• [AIM OF THE EXERCISE] Once you have found the line with "Expand Provide School Information section" in the records below, retype it and every line after it to the end exactly, with no pictures and nothing more.

GIVEN ENTRIES below:

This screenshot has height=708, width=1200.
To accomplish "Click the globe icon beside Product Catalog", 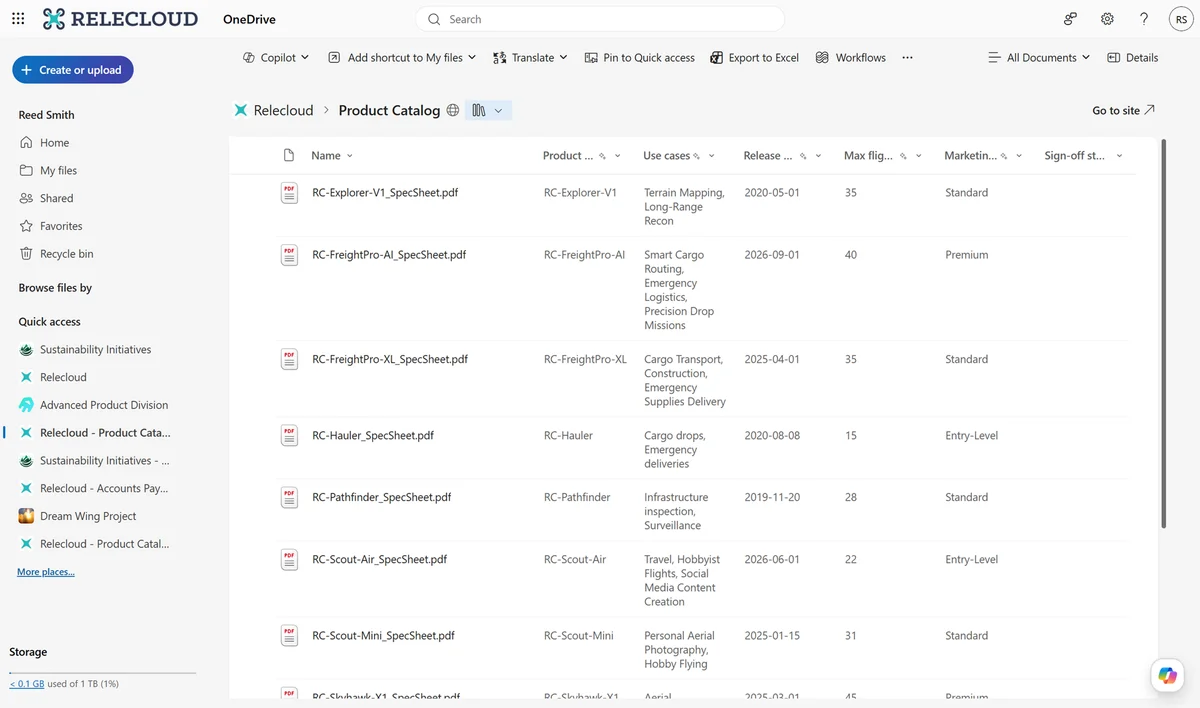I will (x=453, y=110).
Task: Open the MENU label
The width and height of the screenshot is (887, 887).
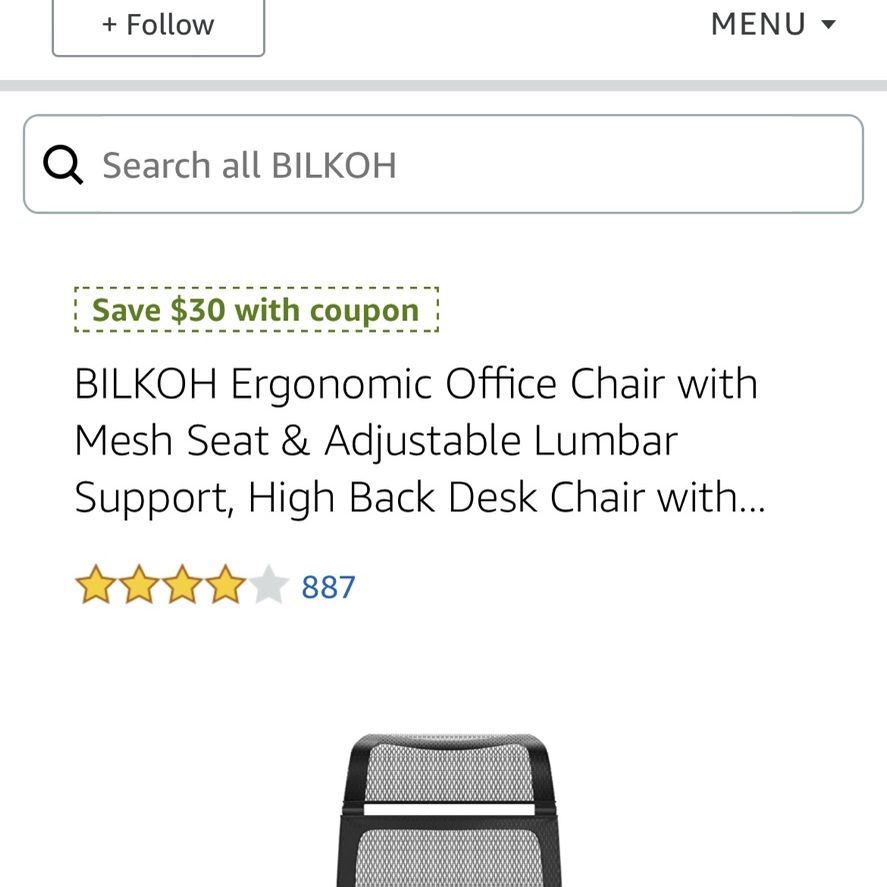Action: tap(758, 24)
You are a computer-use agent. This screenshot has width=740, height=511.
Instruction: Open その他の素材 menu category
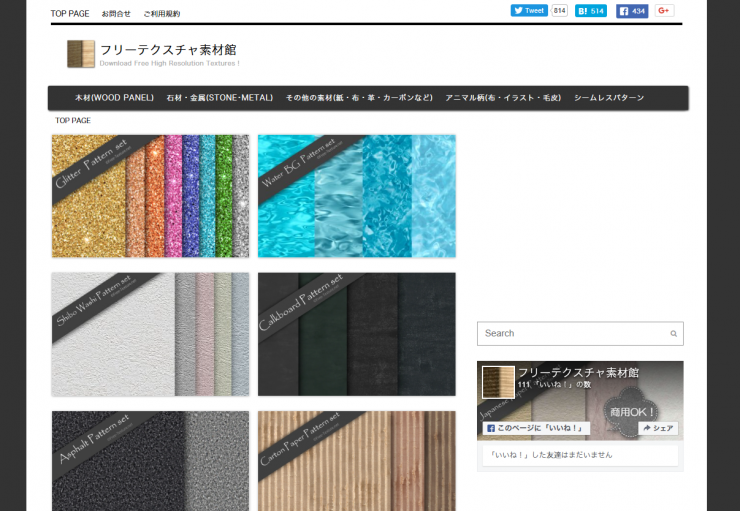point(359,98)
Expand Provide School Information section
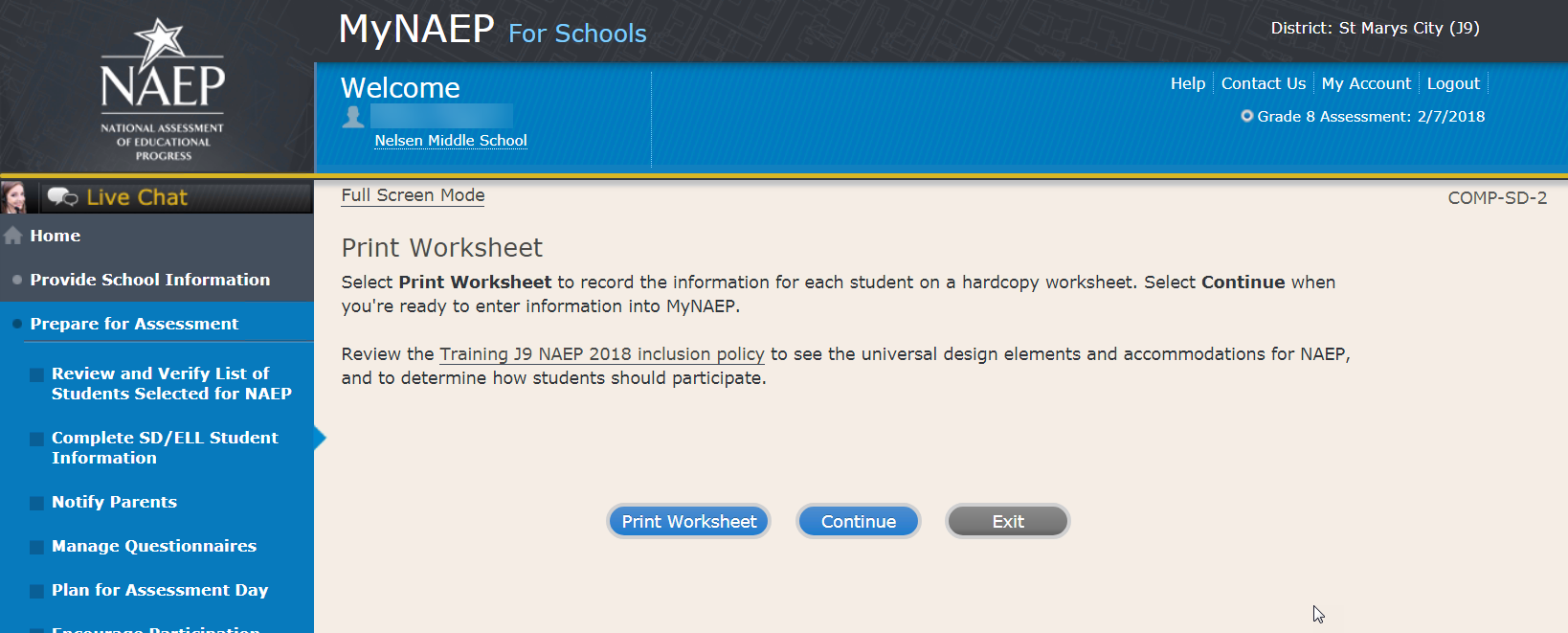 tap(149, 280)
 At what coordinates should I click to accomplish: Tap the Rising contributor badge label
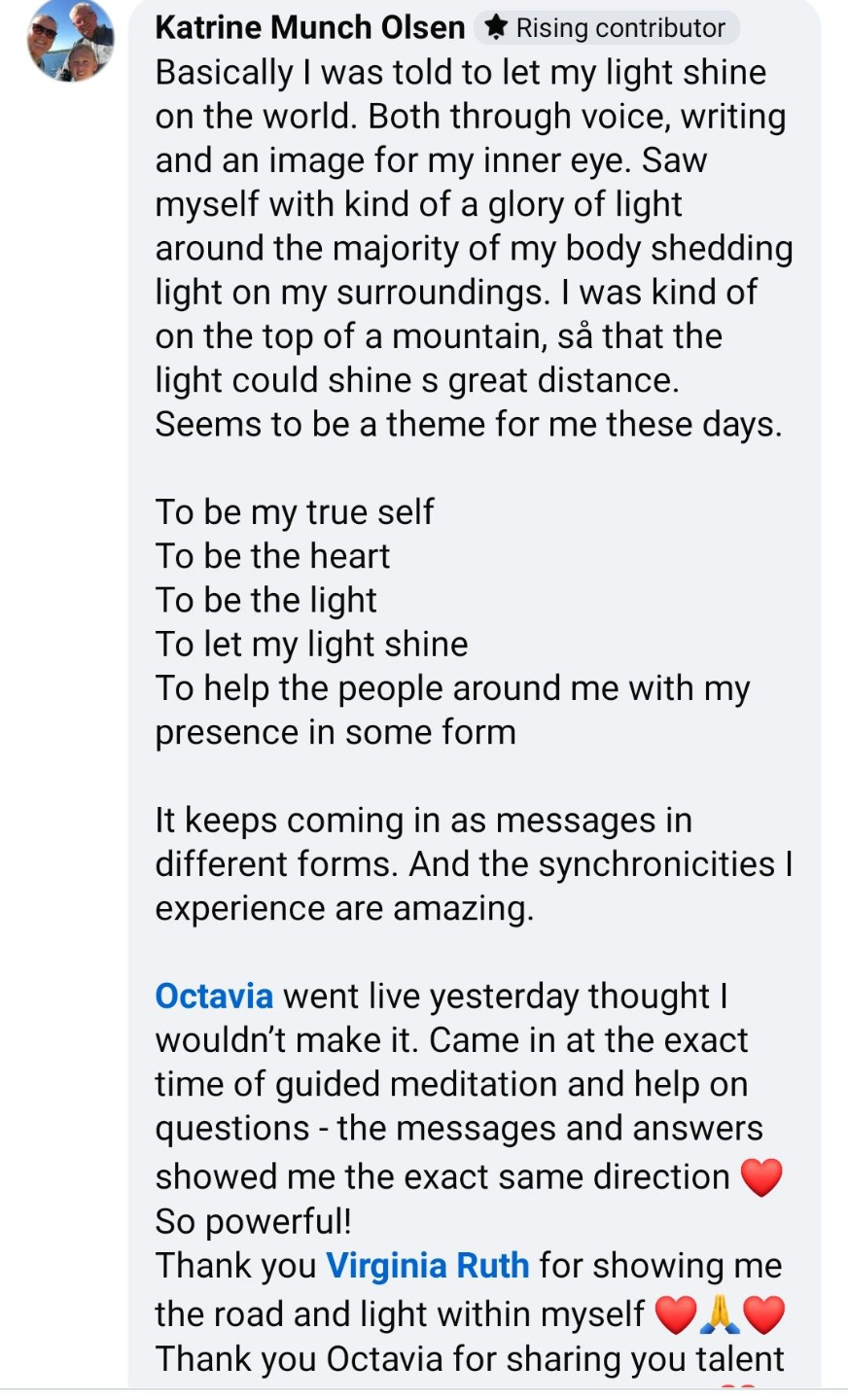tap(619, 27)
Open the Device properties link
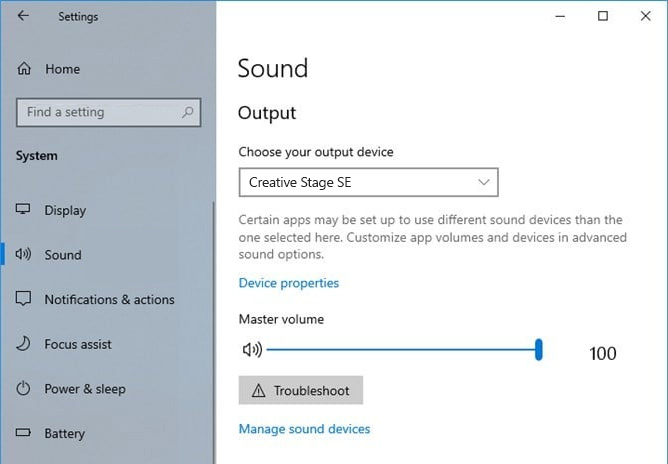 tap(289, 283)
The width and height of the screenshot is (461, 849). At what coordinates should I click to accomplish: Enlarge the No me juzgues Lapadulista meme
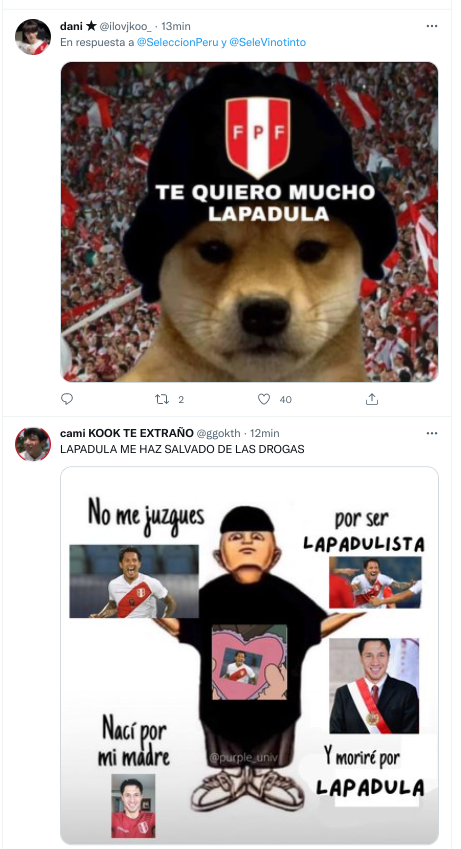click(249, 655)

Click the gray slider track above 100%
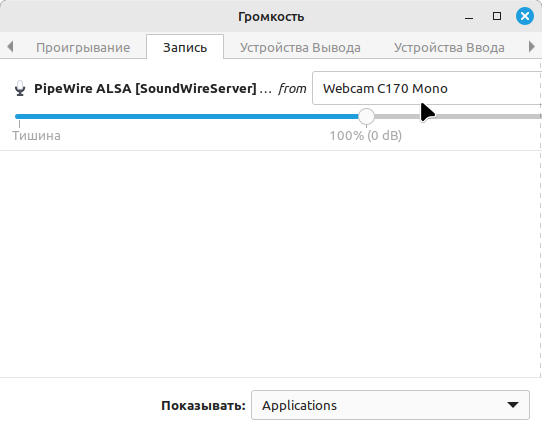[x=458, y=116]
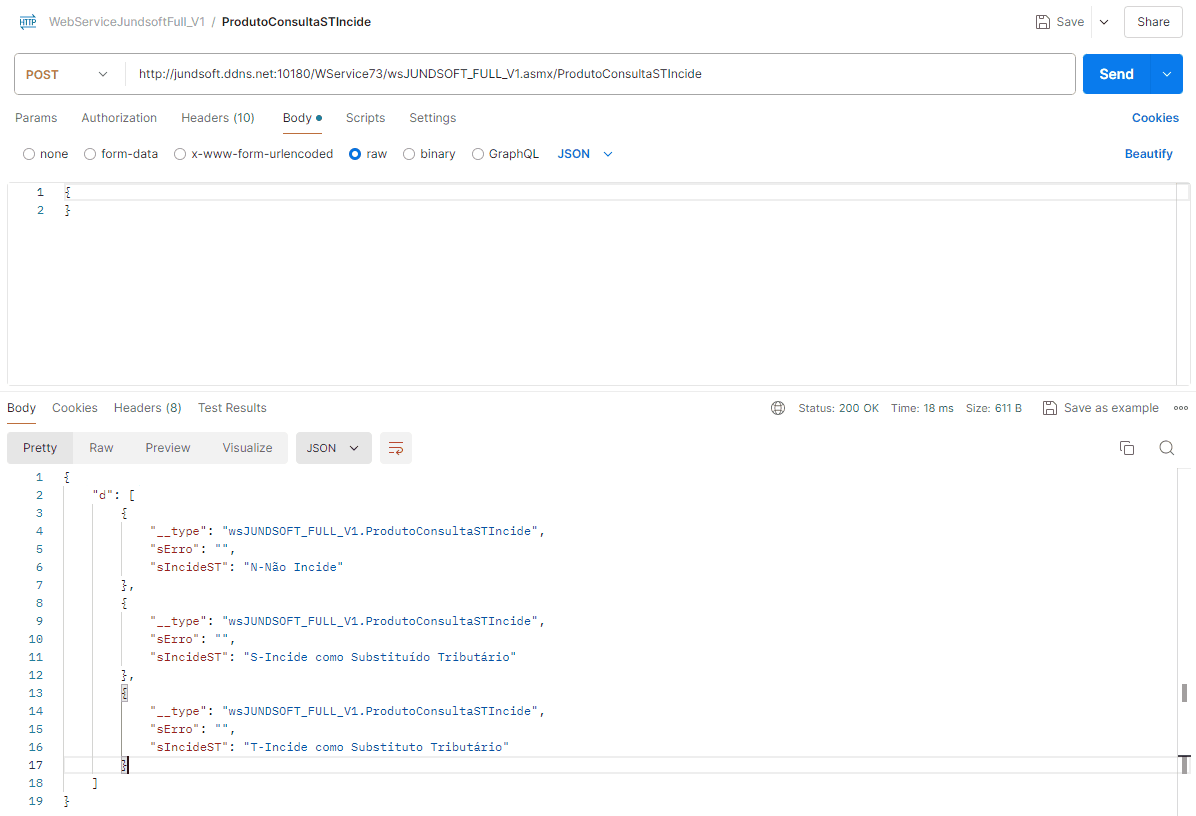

End of GIVEN ENTRIES.

• [ANSWER FOR THE TASK]
Expand Provide School Information section
 tap(149, 280)
 At what coordinates should I click to accomplish: Tap the Rising contributor badge label
tap(619, 27)
Open the Device properties link
 tap(289, 283)
The width and height of the screenshot is (461, 849). At what coordinates should I click to accomplish: Enlarge the No me juzgues Lapadulista meme
click(249, 655)

Click the gray slider track above 100%
[x=458, y=116]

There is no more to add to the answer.